We have always spent a lot of time in the kitchen and it was important to us to make it feel more open and inviting, creating a gathering place where we could all be comfortable. Since the house is small and only has one living area, we wanted to have an additional place to relax. We envisioned a large island with seating as well as a banquette area as ways to create more gathering spaces, and we wanted a higher ceiling so it felt more open and light. Adding storage was a priority as well, since the tiny cooking area didn’t have adequate cabinet space.
What was your inspiration for the renovated room?
I pulled pictures from various magazines over the years and began to see a common theme as I looked back—white kitchens, banquettes, shiplap wood walls, glass-front cabinets. We managed to incorporate all of these elements plus the wonderful wooden rafter beams.

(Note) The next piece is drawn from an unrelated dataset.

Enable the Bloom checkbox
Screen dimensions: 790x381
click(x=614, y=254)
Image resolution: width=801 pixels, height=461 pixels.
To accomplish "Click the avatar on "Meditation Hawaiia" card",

Another goal was to maintain the home’s bungalow style, and during the renovation, we tried to keep in mind the character of the house. The simple lines of the cabinetry, the wooden rafters and the lighting helped to tie it into the rest of our home.
Walk us through the logistics of the renovation and how you transformed this room.
Danny and I took our ideas to architect and contractor Chris Milligan, who helped us refine our concepts and create a final plan, and then we worked with Chris on the construction. We bumped out both exterior walls, adding about seven feet to the width and five feet to the length, and we vaulted the ceiling into the attic space to make it feel much more open. We had previously turned an old garage in our backyard into a guesthouse, and with this renovation, we created a courtyard garden between the kitchen and the guest space. We also removed the solid wall to the dining area and replaced it with a glass-front cabinet as a partial divider, which helped increase the flow of natural light into the dining room.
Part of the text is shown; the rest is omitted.